Monthly Archives: June 2016

Duplicate Rule Woes

A long time ago, I implemented duplicate checking in Apex for custom object Foo__c. I decided it was time to use SFDC’s out-of-the-box Duplicate Rules so I could move the logic into point-and-click configuration and clean up the code.

Good idea eh?

Well, sort of. There are some considerations before you jump into this.

Starting condition:
My existing Apex logic checked for duplicates intrabatch as well as extrabatch. Meaning, if two Foo__c‘s with the same key appeared in the same trigger set, they were both flagged as duplicate errors. Similarly, if any Foo__c within the batch matched an existing Foo__c outside of the batch, it would be flagged as an error.

Consideration (coding)

  • Unfortunately, SFDC duplicate rules won’t block intrabatch duplicates. This is documented in the Help
  • Doubly unfortunate, once you insert in a batch duplicate Foos, if you edit one of the duplicate Foos without changing the matching key field, SFDC won’t check it against the other Foo with the same key. For example, if you bulk uploaded in one batch two Foos, each with key ‘Bar’, SFDC doesn’t detect duplicates. When you go to edit one of the Foos with key ‘Bar’ and change any field other than the matching key, SFDC won’t tell you that Foo i with key ‘Bar’ is the same as existing Foo j with key ‘Bar’.

That said, you do get to eliminate any Apex code that does SOQL to check for duplicates extrabatch.

Workaround
If you really want to block Foos with the same key from getting into the database, you have to implement in your domain layer (i.e. trigger), Apex verification. No SOQL is required because all the records that have to be checked will be in Trigger.new

Consideration (deployment)
As of V37.0 (Summer 16), there is no way to deploy Duplicate Rules through ant or Change Sets. You have to manually add the Duplicate Rules in your target orgs. You can deploy MatchingRules via ant or Change Sets but that won’t do you much good as they have to be bound to a Duplicate Rule. There is an Idea worth voting up.

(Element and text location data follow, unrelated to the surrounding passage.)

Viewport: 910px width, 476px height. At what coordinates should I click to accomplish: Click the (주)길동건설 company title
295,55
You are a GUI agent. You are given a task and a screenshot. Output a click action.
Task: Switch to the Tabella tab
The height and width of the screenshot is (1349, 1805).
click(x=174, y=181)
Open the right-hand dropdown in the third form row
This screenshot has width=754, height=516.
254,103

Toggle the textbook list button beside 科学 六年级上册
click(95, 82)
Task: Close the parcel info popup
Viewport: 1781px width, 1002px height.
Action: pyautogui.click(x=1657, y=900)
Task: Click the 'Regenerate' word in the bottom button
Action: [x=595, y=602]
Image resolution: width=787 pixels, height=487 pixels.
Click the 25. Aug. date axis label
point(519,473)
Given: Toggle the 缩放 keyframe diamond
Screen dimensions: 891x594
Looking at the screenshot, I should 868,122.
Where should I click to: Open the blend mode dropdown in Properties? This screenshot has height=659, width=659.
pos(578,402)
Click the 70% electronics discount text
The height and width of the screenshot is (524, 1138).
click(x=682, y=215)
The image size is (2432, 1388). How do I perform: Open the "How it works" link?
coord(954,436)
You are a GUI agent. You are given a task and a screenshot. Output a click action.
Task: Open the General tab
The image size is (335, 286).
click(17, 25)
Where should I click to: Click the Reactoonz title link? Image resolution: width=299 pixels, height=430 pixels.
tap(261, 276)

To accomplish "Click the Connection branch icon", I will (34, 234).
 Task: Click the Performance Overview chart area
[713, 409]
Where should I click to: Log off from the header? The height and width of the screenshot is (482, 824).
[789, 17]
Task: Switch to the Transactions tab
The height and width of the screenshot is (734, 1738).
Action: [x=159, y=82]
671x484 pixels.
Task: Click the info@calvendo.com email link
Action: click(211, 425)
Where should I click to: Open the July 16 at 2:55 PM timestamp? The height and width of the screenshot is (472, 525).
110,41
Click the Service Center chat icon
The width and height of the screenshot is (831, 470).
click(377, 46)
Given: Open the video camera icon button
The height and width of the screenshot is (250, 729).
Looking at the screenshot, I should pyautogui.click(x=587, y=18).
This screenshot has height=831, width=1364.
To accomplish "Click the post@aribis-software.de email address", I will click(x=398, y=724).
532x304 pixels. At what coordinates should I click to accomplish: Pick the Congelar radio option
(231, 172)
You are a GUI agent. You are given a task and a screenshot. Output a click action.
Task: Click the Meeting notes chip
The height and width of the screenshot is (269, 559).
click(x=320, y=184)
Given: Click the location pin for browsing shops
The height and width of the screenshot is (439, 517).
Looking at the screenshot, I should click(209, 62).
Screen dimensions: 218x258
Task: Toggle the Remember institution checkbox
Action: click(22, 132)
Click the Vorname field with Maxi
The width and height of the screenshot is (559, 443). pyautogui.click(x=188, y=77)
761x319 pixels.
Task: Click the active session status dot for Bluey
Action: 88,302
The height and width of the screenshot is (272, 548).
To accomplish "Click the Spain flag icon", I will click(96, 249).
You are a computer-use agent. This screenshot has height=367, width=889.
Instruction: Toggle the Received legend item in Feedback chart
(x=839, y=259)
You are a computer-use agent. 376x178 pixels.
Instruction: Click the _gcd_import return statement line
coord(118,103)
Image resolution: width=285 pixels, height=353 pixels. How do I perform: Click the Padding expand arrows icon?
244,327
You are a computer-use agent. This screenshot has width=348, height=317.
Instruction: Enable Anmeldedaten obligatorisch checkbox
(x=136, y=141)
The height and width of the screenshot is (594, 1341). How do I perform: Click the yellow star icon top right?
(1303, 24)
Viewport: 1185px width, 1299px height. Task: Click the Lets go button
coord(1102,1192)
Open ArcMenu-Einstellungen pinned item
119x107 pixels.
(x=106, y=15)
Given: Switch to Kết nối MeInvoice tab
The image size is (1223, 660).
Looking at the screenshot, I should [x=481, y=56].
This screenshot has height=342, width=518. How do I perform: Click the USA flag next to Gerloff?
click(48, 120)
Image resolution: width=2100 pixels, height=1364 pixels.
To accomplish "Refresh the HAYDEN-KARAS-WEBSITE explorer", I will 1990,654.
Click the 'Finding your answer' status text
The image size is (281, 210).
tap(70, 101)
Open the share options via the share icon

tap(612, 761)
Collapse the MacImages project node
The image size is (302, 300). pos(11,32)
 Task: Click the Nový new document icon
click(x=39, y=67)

Rapid compare of two lists in Excel

The business problem was to mass delete Leads from Salesforce to cause a corresponding mass delete from HubSpot. The business wanted to know how many of the planned SFDC deletions were in the HubSpot SFDC sync inclusion list. The lists were very large (> 100,000)

  1. Export SFDC leads to be deleted – with email column in export
  2. Export HubSpot contacts in the SFDC integration settings inclusion list
  3. Create a new Excel workbook and place the Hubspot emails into column A and the SFDC emails in column B
  4. In column C, Write a VLOOKUP of value in column B to see if in column A, if not, error
  5. Count the non error cells in column C

Not so fast pard’ner!

Literally, Excel VLOOKUP exact match (4th argument set to false) is really sloooooowwwwwww on large spreadsheets. So, instead, you have to use VLOOKUP twice but with approximate matching and sorted lists.

Step 1 – sort (only) Column A, then sort (only) Column B
Step 2 – in cell C2, the Excel formula is (remember – HubSpot data is in column A, SFDC data in column B):

=IF(VLOOKUP(B2,$A:$A,1,TRUE)=B2, VLOOKUP(B2,$A:$A,1,TRUE), NA()) and then copy the formula down for all rows in column B (SFDC leads).

This runs lightning fast (the alternative VLOOKUP exact match would be in the minutes on a 64 bit quad processor 32 GB Windows 7 machine).

Why does this work so well?
When VLOOKUP uses approximate matching on sorted lists, it stops once it finds the match (or the very next value). So, the IF condition tests to see if VLOOKUP returns the same value as the lookup key, if yes, the true condition simply returns the lookup results again – because we know it was an exact match. If false, return the #N/A value because we know it was not an equal match.

Now, I could have done this faster with the following:

=IF(VLOOKUP(B2,$A:$A,1,TRUE)=B2, B2, NA())

This is because the result column is the same as the lookup column. The second VLOOKUP can be used to return any column from the search array by varying the third argument. I leave the two VLOOKUPs in for future proofing the general fast VLOOKUP technique on other tables.